Berdasarkan kitab Sa’ad bin Abdullah al-Asy-’ariy al-Qummy ini teranglah bahwa Syi’ah Imamiyah 12 itu timbul belakangan dan tidak pernah ada dan diketahui di masa Rasulullah saw, dan al-Khulafaa ar-Rasyidin. Ia merupakan kombinasi berbagai faham Syi’ah yang ada sebelumnya. Dengan demikian menjadi suatu kesulitan untuk menelaah faham mereka yang sejati., kecuali dengan merujuk kitab-kitab yang dijadikan pegangan hingga sekarang.
Sekilas Tentang Sejarab Kitab-Kitab Syi’ah
Kitab-kitab tentang Firaq asy-Syi’ah (Firqah-firqah) serta keyakinan dan pendapatnya dikarang sebagian oleh para Mutakallimun Syi’ah, sebagian lagi dikarang oleh para Muhadditsun, dan sebagian lagi dikarang oleh para Muarrikhun. Di antara para pengarang dimaksud ialah:
1. Abu Isa, Muhammad bin Harun al-Warraq (w. 247 H di Baghdad), scorang ulama ilmu kalam Syi’ah Imamiyah, dengan kitabnya berjudul: lkhtilafus Syi’ah Wal Maqaalaat. Keberadaan kitab itu diakui oleh Sayyid al-Murtadha ‘Allamul Huda, al-Mamqani di dalam bukunya Tanqiihul Maqaal, dan oleh an-Najasyi di dalam kitabnya Rijaalun Najasyi. Kitab Ikhtilaafus Syi’ah ini merupakan yang tertua menunut an-Najasyi.
2. Abu Muhammad, al-Hasan bin Musa an-Nawbakhty (w. antara tahun 300-310 H), seorang ulama kalam Syi’ah Imamiyah dalam bukunya Firaqus Syi’ah, dan ar-Raddu Ala Firaqis
Syi’ah ah.
3. Abul Qasim, Nashr bin as-Shabbab al-Balkhi (w. pada separuh pertama abad ke-4 H).Menurut riwayat al-Iyasyi Abul Qasim ini mengarang kitab berjudul Kitabu Firaqis Syi’ah.
4. Abul Muzhaffar, Muhammad bin Ahmad an-Na’iimi (w. 356 H), dari golongan Syi’ah Nawusiyah, dengan kitabnya Firaqus Syi’ah dan al-Ibanah Anilkh-tilaafin Naasi Fil Imamah.
5. Abu Khalaf, Sa’ad bin Abdullah al Asy’ari al-Qummi (w. 301 H), dengan kitabnya berjudul Kitabul Maqaalaati Wal Firaq. Kitab ini dinamakan oleh an Najasyi dengan Firaqus syi’ah, sedangkan oleh at-Thusi dinamakan Maqaalaatul Imamah, dan oleh al-Majlisi dinamai al-Maqaalaatu Wal Firaq Wa Asmaauha Wa Shunufuha.
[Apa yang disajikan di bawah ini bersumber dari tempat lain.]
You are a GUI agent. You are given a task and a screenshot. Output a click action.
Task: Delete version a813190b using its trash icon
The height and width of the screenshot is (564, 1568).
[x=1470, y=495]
Dalam bidang hadits, kitab besar yang dikarang pada masa yang sama dengan kitab-kitab di atas ialah Ushulul Kafi oleh Muhammad bin Ya’kub al-Kulaini (w. 328 H) kitab Man Laa yahdhuruhul Faqiih oleh Ibnu Babweih al-Qummi yang dipanggilkan dengan Syeikh Shaduq (w. 381 H). kitab Tahdzibul Ahkam dan al-Istibshar oleh Muhammad bin Hasan at-Thusi (385-460 H).
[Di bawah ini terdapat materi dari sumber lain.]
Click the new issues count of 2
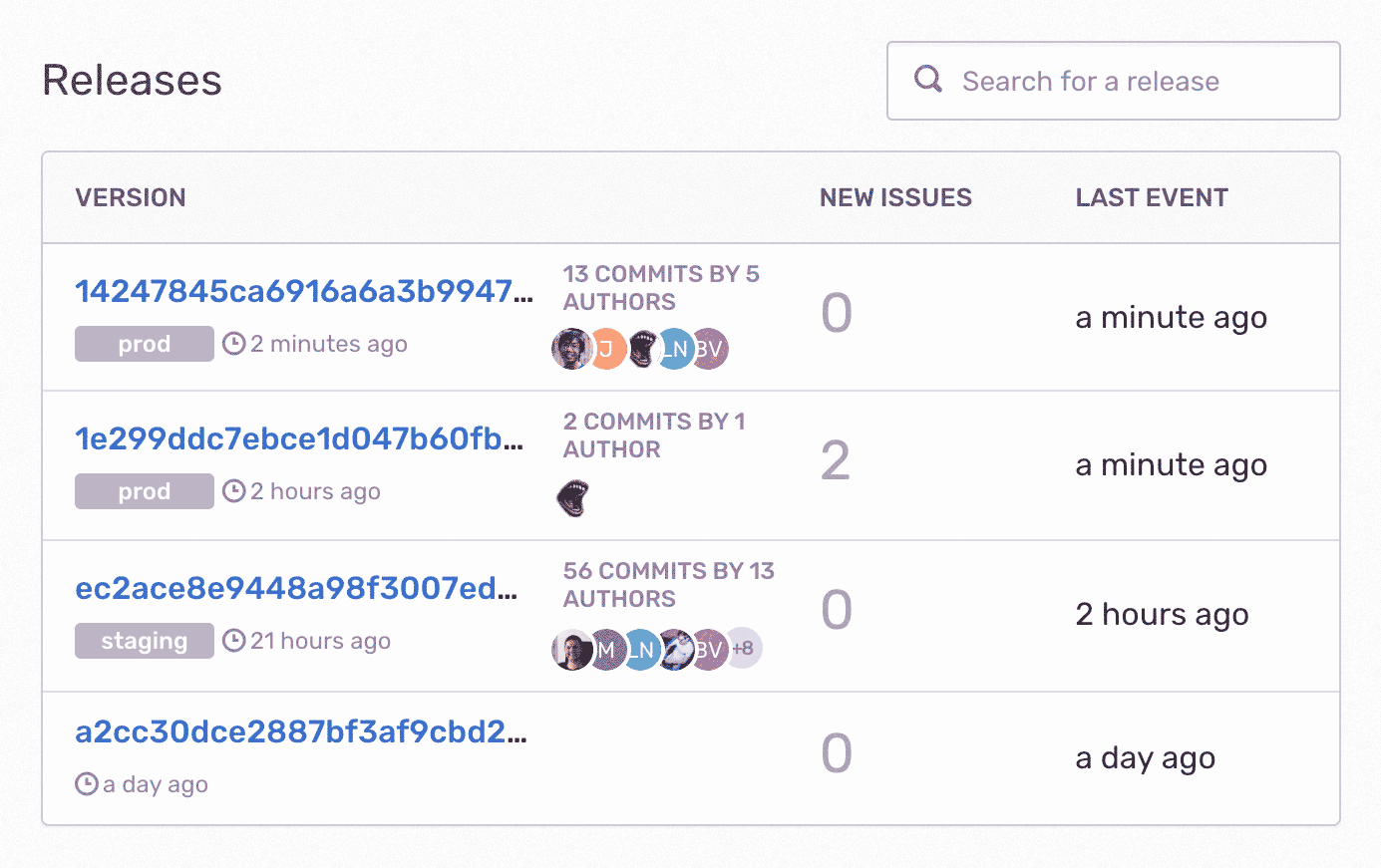 (x=836, y=461)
Dalam bidang tafsir/ilmu tafsir dapat dicatat antara lain: kitab Tafsir al-Qummi kalangan Ali bin ibrahim al-Qummi, guru al-Kulaini, Tafsir, al Iyaasyi oleh Muhammad bin Mas’ud al Iyaasyi as-Samarqandi, dan lain-lain.
Al-qur’an Menurut Faham Syi’ah
Mantiq Tanaqudh telah dengan baik dipergunakan oleh kaum Syi’ah ketika mereka mempersoalkan al-Qur’an. Kitab-kitab yang dikarang sejak awal hingga datangnya Syeikh Shaduq hampir semua memuat kesimpulan bahwa al-Qur’an mushaf Utsman tidak semua ayat-ayatnya original sebagaimana ketika diwahyukan kepada Nabi saw. Syeikh Shaduq mengajukan bantahan terhadap kesimpulan yang telah merupakan ijma ulama Syi’ah itu guna menetralisasikan pandangan negatif kaum Muslimin terhadap kaum syi’ah. Ini dilakukan setengah abad setelah wafatnya al-Kulaini yang meriwayatkan riwayat tentang kepalsuan beberapa ayat al-Qur’an Al-Murtadha dan Syeikhut Thaifah kemudian hari mengulangi langkah Shaduq itu, sementara kitab-kitab yang dikarang sesudah Shaduq tetap membela keyakinan semula. Kini Rasul Ja’fariyah tampil seperti Shaduq dalam buku kecilnya berjudul: “Ukhzuubatu tahriifil Qur’aani” yang telah diterjemahkan dan dicetak dalam bahasa Indonesia.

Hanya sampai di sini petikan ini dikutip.